The Wake Up Call for Lawyers

Turning the Destiny of a Nation

October 06, 2022 Judi Cohen Season 6 Episode 367
The Wake Up Call for Lawyers
Turning the Destiny of a Nation
Show Notes Transcript

Scary times, if you’re paying attention. Easy to give up on kindness, easy to prefer a good show, a good beach, a nice rock to hide under.

 Meanwhile we lawyers – we have a lot of power: The power to influence others, the power to create big shifts in society. And mindful lawyers, those of us practicing the cultivation of wisdom and compassion? We have even more influence, when we connect with others with kindness.

Dogen said, “Kind speech has the power to turn the destiny of the nation.” We need that to happen. Let's talk about one way we get there.



Wake Up Call #367: Turning the Destiny of a Nation

 

Hi everyone, it’s Judi Cohen and this is Wake Up Call 367. I know I said last week we were moving on to the paramita of patience today. But I was reading something about ethical conduct and want to take one more Wake Up Call to share it. 

 

One of the key precepts – maybe the key precept for lawyers – is wise speech. Wise speech is also a step on the Eightfold Path, or the path to freedom and liberation. It’s the step that maybe affects others the most directly. 

 

Wise speech has a few elements. It’s true. Already that’s a challenge for lawyers because how do you say what’s true in a settlement negotiation? It’s helpful rather than being manipulative or mean or anything but helpful; and, there are a lot of examples in the profession of folks who say a lot of things that aren’t helpful. It’s interconnected – it acknowledges we’re all in this together. That’s something it’s easy to forget when the adversary system points us in the exact opposite direction. It’s necessary, and I don’t know about you but that probably eliminates about half of what I say, at least. And it’s kind. 

 

Kindness is where I get the most pushback from lawyers. There’s this big question that arises: can I be a passionate advocate and still speak kindly? Won’t I get run over by the proverbial Mack truck?

 

It’s a reasonable question, and also the reason I wanted to stay with sila paramita, or the paramita of ethics, for one more Wake Up Call.

 

In one way, it’s a reasonable fear, or not an unreasonable fear, that if I use kind speech – meaning I talk to everyone kindly, someone will take advantage of me. That “someone” might be the other side but considering how cutthroat things can be, it also could be an associate or staff member or partner.
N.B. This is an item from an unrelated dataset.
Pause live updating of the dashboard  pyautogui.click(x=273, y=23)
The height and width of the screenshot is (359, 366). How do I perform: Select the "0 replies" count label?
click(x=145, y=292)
I had a colleague say something very unkind about me and it was very detrimental to my career.

 

I think clients worry a lot about this, too. They want an aggressive lawyer. To them, that often looks like someone who isn’t particularly kind, but rather uses a lot of zingers and gotchas! in a negotiation or even in the courtroom.  

 

As a woman there’s a kind of double-jeopardy. Not only might all those things be true, but I also might be perceived as incapable because kindness looks or sounds too feminine to stand up to the “big boys.” If I’m queer or non-binary, I’m guessing it’s the same issue: other lawyers, and judges, may mistake kindness for weakness. 

 

On the other hand – the double-jeopardy of it – if I’m a woman and I’m tough, there are all sorts of names I might be called (and I have been called) that point to aggression as unappealing and even unacceptable in a woman, and maybe that’s also true for queer or non-binary folks, too.

 

The world is a complicated place.

 

And yet. 

 

With the paramitas, remember we’re talking about the Boddhisattva ideal. This ideal is one of limitless generosity, morality, patience, love, and so forth, in service of others. And it is an ideal – probably none of us will live up to it (or at least I know I won’t). But it’s still an ideal worth dedicating our lives to.

 

In a way, as lawyers, we already have. We’ve dedicated ourselves to serving others. We made that decision when we sent in our acceptance letter, or took out our student loan, or sat in all those classes or took the bar or whatever milestone moment signified, for each of us, taking on the mantle of the law. We can’t go back. We can retire. We can quit the practice. But we’re always MOTs, members of the tribe…of the law. And as members of that tribe, we are already Bodhisattvas – dedicated to serving others. 

 

The only real question is, what will that service look like? Will it be offered with an open heart, with love, with selflessness, patience (which is up next), compassion? Or will it be offered in a kind of frenzy of breathlessness, overwhelm, anxiety, and exhaustion. Maybe we’ve all been in both places. I know I have. 

 

The thing is, if we choose the Bodhisattva path, that service has to look like love. Our communication has to be kind. Always. Every time. Every word. 

 

Don’t get me wrong – I’m not saying I know how to do this. That’s what Norman Fischer is talking about in The World Could Be Otherwise when he says we have to imagine ourselves on the other shore: practicing the paramitas is about crossing over from greed, hatred, delusion, depression, overwhelm and the like, to compassion and love, and to make that crossing, we have to be able to imagine ourselves on the other shore. And part of that is speaking kindly to everyone. In fact, Norman quotes Dogen, the founder of the Soto Zen tradition in which he and millions of folks practice, as saying, “You should speak to sentient beings as you would to a baby.” 

 

I’m pretty sure he doesn’t mean in a condescending way, as if the baby doesn’t understand. He means in a deeply loving and joyful way, the way you speak to your very own baby on the day they’re born. 

 

And, Norman says, Dogen goes further. He admonishes us to, “offer kind speech, especially to those without virtue. We think that people without virtue don’t deserve our kind words. We should condemn or criticize them, or at least relate to them neutrally. Why speak kindly to a nasty and unappealing person? Who does that? But Dogen says the opposite: if you offer kind speech to such a person, you will be amazed at its power; virtue will grow where you thought there was none. Do not ever give up on kind speech; trust it, world after world, lifetime after lifetime. ‘Kind speech,’ [Dogen] concludes, ‘has the power to turn the destiny of the nation.’”

 

We lawyers are in charge of a lot – in some ways we’re in charge of the nation. Do we have the power to turn the destiny of the nation? If we do, best bring our mindfulness and kindness, shouldn’t we get going?

 

Let’s sit. 

 

[Play the John Lennon Imagine video at the end of the Paramitas – whenever that is! (It’s bookmarked under Music.)]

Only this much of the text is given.